The Garin-Hart-Yang Research Group survey isn’t particularly great news for Auditor Galloway. She has a 40 percent to 47 percent deficit against incumbent Republican governor Mike Parsons. The pollsters helpfully characterize this as “closing the gap” and state that Parson’s lead has been”slashed in half over the past seventeen months.”

FiveThirtyEight gives the Garin-Hart-Yang Research Group a middling B/C grade and says they have a D+1.3 mean-reverted bias. By contrast, the Trafalgar Group that does polling for Trump receives a C- rating and a R+0.9 mean-reverted bias. The best way to interpret this is that the Galloway poll is likely to be too optimistic for the Democrats.

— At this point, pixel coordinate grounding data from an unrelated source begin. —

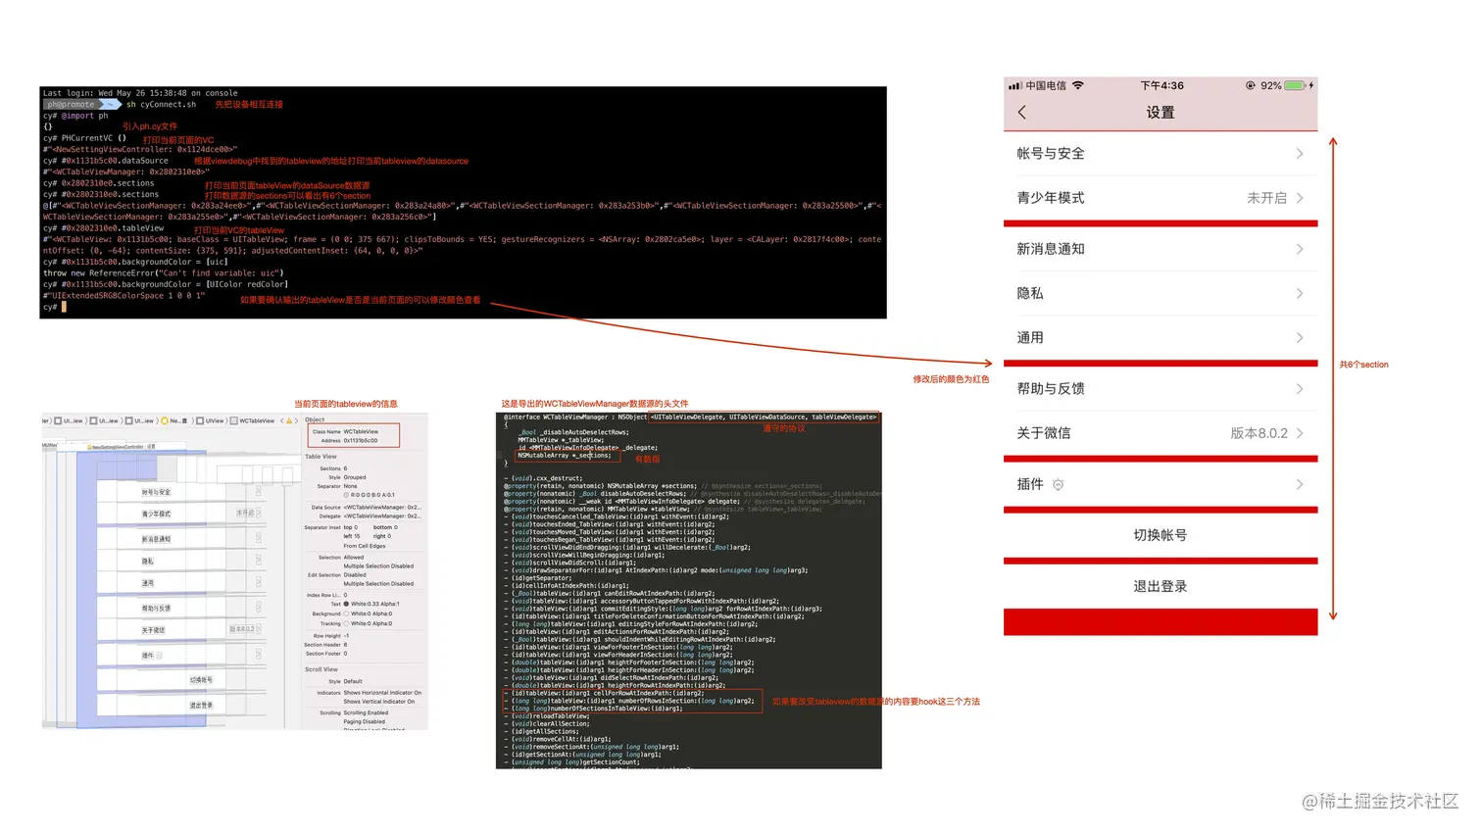Click the Wi-Fi icon in the iPhone status bar
The height and width of the screenshot is (834, 1482).
tap(1078, 85)
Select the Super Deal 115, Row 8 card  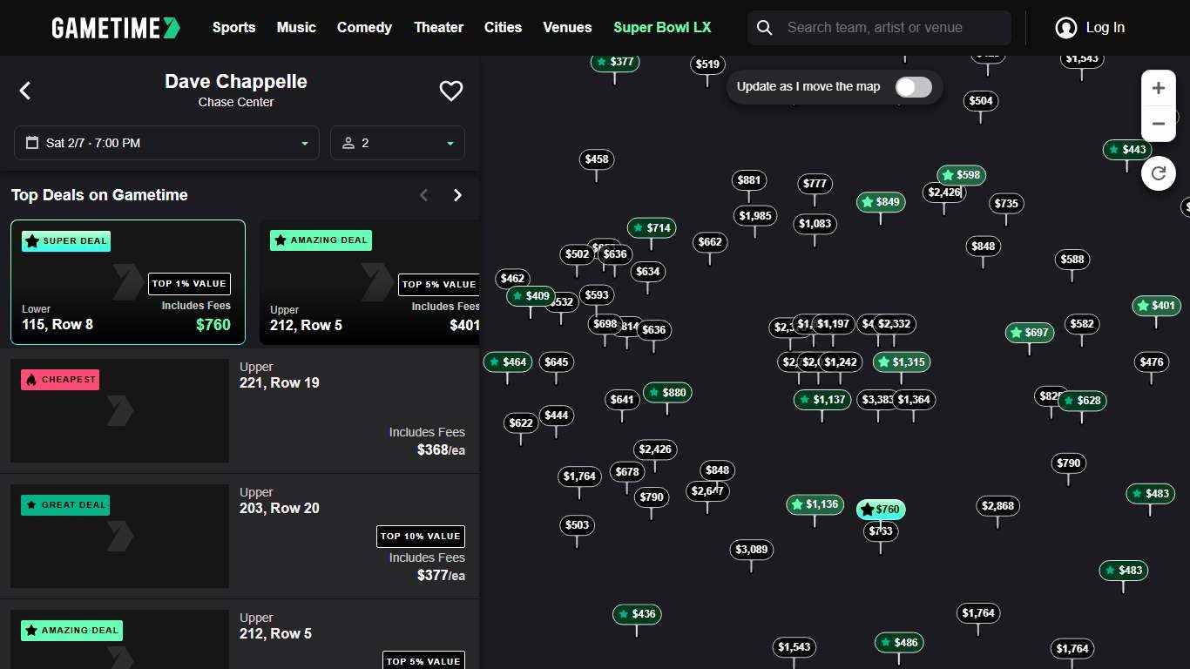(x=128, y=282)
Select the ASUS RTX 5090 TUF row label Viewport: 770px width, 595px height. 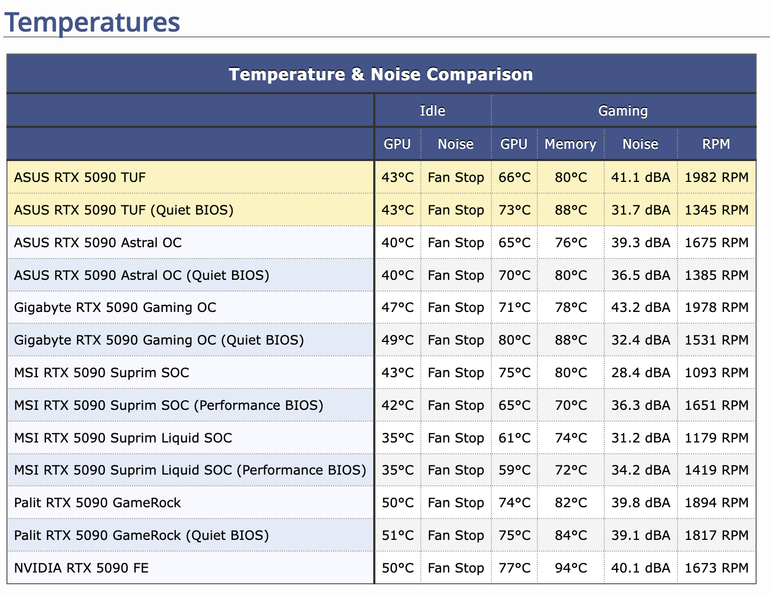[80, 177]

So, with that caveat in mind, the survey found that Joe Biden is leading Donald Trump in Missouri by a 47 percent to 45 percent margin. The pollsters insist this “is consistent with national polls showing a double-digit Biden lead and state polls showing Biden ahead in other states Donald Trump won in 2016.” But it’s really not consistent with that. Trump won Missouri in 2016 by a thunderous 56.4 percent to 37.9 percent margin. Polls showing Biden outperforming Clinton by eight-to-ten points nationally and in key battleground states would not support a swing of this magnitude in Missouri. But, when we take the pro-Democratic bias of the pollster into account, we can see how it could bring Missouri into the competitive range.

That’s the real takeaway from these results. It’s unlikely that Biden is actually leading in Missouri but he could be approaching parity. And, with the trajectory things are on, that’s a recipe for eventually carrying the state. I think this is just one more date point that indicates that things are beginning to tilt heavily against Trump. Combined with a mid-June poll showing Biden down by two points in Arkansas and a recent Fox News poll showing him ahead by one point in Texas, we’re seeing a crumbling of the red wall in places where few people expected a competitive race.